Iivari Mononen Oy (0194622-8)
Tapio Virrantalo 044 313 5207 email@example.com
The purpose of the filing system is to ensure the security of the company’s website. Collected data (IP address) is only used in the event investigations related to faults or data breaches. The basis of processing is legitimate interest of the data controller.
The data controller’s legitimate interest for processing collected and used personal data is based on the freedom to engage in commercial activity.
Limited, authorised personnel of the website administration server provider.
Personal data filing system contains the following information: - IP address - time of visit to website - pages visited by the visitor
Data are obtained from the customer when they visit the organisation’s website.
The data are never separately removed from the webserver.
The data contained in the filing system is only available to the company, except when an external service provider is used, in which case the service provider in question is given access to the data. Data are not disclosed outside the company or its partners, except in the case of investigations related to data breaches or other similar events.
Personal data will not be transferred outside the European Union unless necessary for ensuring the technical implementation of the company’s or its partners’ activities.

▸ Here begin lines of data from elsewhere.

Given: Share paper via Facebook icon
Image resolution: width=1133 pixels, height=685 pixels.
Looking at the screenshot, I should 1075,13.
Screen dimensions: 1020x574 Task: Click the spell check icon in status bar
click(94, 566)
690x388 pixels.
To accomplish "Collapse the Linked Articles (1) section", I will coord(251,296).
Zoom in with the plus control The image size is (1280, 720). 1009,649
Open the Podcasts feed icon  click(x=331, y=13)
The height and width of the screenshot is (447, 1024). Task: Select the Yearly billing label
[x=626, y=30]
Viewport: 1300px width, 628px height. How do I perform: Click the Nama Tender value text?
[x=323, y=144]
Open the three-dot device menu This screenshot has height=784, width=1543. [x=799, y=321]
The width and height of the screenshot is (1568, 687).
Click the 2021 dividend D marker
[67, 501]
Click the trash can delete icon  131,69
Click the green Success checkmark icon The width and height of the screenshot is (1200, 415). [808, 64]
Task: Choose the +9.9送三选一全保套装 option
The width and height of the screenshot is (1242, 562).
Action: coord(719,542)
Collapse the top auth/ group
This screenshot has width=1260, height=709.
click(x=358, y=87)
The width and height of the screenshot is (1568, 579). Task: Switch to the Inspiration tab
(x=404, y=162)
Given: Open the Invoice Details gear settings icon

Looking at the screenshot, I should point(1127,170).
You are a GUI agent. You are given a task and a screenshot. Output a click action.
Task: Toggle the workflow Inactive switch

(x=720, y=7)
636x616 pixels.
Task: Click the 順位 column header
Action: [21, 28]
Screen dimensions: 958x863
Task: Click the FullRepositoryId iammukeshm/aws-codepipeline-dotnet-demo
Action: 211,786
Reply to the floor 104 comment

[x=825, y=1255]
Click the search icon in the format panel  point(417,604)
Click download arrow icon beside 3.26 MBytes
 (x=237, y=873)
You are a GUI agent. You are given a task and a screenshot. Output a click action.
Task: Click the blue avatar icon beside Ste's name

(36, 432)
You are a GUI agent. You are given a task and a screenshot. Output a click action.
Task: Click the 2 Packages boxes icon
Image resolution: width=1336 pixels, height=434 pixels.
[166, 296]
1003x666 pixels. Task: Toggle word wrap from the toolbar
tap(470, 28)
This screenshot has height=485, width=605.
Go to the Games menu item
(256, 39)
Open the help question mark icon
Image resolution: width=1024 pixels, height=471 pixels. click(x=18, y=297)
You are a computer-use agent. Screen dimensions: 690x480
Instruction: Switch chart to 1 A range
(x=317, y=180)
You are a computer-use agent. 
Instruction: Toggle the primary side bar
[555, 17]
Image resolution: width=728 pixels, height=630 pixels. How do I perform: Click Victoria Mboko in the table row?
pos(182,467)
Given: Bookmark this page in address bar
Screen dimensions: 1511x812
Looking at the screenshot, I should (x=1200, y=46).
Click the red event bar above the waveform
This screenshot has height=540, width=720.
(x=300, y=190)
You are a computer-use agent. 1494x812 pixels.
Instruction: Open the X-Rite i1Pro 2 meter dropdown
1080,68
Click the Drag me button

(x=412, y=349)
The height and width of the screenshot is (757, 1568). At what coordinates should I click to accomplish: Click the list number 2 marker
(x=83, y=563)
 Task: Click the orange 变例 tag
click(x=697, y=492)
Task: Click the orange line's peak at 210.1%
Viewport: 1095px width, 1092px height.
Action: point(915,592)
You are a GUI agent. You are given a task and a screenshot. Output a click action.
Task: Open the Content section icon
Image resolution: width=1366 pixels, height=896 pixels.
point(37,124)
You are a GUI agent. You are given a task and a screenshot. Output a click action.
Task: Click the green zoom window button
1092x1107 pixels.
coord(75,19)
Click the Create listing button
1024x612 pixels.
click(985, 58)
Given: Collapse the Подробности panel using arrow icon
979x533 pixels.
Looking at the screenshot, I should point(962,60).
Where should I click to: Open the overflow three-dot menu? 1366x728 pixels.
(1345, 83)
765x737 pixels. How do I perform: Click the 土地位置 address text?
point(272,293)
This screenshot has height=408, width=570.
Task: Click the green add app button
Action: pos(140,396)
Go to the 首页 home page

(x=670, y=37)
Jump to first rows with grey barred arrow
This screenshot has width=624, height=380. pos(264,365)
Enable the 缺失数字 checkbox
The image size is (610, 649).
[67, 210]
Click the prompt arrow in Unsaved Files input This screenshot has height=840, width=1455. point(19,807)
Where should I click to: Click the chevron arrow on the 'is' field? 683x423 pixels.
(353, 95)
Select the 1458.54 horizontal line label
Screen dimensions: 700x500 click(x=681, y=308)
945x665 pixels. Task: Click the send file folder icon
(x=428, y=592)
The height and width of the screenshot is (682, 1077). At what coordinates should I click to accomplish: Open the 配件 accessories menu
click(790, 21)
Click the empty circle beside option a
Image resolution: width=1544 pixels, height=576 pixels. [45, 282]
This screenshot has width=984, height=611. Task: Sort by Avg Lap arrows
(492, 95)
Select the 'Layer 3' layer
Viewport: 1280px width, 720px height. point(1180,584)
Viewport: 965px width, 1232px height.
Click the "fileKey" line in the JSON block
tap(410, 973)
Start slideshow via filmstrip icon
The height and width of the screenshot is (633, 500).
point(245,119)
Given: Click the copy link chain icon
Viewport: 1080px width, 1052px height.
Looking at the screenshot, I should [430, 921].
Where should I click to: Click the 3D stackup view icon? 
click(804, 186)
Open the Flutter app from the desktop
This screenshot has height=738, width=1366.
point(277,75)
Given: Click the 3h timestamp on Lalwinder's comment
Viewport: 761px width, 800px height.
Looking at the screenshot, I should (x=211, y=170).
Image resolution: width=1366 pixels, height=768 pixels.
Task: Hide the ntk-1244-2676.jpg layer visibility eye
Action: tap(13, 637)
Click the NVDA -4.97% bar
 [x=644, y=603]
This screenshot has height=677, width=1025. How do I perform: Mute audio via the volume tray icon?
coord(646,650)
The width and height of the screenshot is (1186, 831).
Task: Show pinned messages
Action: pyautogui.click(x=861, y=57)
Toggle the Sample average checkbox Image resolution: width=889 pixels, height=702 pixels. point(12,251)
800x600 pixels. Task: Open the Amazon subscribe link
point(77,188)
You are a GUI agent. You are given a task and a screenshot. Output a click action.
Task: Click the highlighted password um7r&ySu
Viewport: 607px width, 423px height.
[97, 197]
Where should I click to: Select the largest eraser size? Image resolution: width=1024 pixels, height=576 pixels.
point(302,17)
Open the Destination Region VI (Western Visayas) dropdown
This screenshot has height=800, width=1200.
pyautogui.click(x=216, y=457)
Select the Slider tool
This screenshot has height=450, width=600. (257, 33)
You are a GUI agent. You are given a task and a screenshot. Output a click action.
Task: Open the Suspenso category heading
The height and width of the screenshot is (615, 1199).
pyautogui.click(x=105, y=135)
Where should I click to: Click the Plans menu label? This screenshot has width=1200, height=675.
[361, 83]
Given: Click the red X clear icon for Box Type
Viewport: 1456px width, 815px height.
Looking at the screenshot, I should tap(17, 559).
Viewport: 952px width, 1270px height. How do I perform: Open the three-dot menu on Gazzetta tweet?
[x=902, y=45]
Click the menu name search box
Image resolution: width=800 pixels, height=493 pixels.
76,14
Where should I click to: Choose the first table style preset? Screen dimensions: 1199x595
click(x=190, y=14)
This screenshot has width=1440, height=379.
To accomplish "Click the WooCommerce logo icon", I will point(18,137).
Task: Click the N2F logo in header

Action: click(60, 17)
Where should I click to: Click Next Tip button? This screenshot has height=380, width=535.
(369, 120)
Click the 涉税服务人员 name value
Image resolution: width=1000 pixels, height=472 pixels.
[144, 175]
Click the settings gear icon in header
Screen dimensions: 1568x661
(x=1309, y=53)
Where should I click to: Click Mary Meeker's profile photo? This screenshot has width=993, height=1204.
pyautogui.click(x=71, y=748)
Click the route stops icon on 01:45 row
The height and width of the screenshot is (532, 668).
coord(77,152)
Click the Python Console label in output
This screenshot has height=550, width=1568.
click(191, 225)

Only specific employees working for or on behalf of the company have the right to use the website administration server. Each specific user has their personal username and password. Each user has signed a confidentiality agreement. The system is protected by a firewall to prevent external attacks on the system.
The results of data processing are not used for profiling or other related purposes.
The data subject has the right to check what data has been stored about them in the filing system. Request for access must be made in writing by contacting the company’s customer service or the contact person of the filing system in Finnish or English. The request for data access must be signed. The data subject has the right to prohibit the processing of their data and its disclosure for the purposes of direct marketing, distance marketing or opinion polls by contacting the company’s customer service. The data controller has the right to issue an invoice if costs are incurred by carrying out the request.
The data subject has the right to transfer their personal data from one system to another. Request of transfer can be sent to the contact person of the filing system.
Taking into account the purposes of processing, any data stored in the filing system that is inaccurate, unnecessary, incomplete, or outdated must be erased or rectified. The written and signed request for rectification should be sent to the company’s customer service or the personal data filing system’s administrator. The request should specify what information should be rectified and on what grounds. Rectification shall be carried out without delay. Notification of rectification will be sent to the party who provided the inaccurate data or to whom the data were disclosed. If a request for rectification is denied, the responsible person of the filing system will provide a written document stating the grounds for the denial of the request for rectification. The data subject concerned may then pass the matter along to the Data Protection Ombudsman.
If you consider that an infringement of the General Data Protection Regulation has occurred in the processing of your personal data, you have the right to lodge a complaint with a supervisory authority. The complaint can also be lodged in a member state where you are a permanent resident or where you are employed. Contact information for the Finnish national supervisory authority: Office of the Data Protection Ombudsman PL 800, Lintulahdenkuja 4, 00530 Helsinki tel. +358 29 566 6700 firstname.lastname@example.org www.tietosuoja.fi/en/
Right to restrict processing The data subject has the right to request that the processing of their personal data is restricted for example if data stored in the filing system is erroneous. Requests should be sent to the responsible person of the filing system. Right to object The data subject has the right to request for personal data pertaining to them, and the data subject has the right to request for the rectification or erasure of said data. Request can be sent to the contact person of the filing system. If you are acting as the contact person of a company or organisation, your data cannot be erased during this time. The data subject has the right to prohibit the disclosure of processing of personal data for the purposes of direct marketing or other marketing, the right to demand the anonymization of data where applicable, as well as the right to be completely forgotten.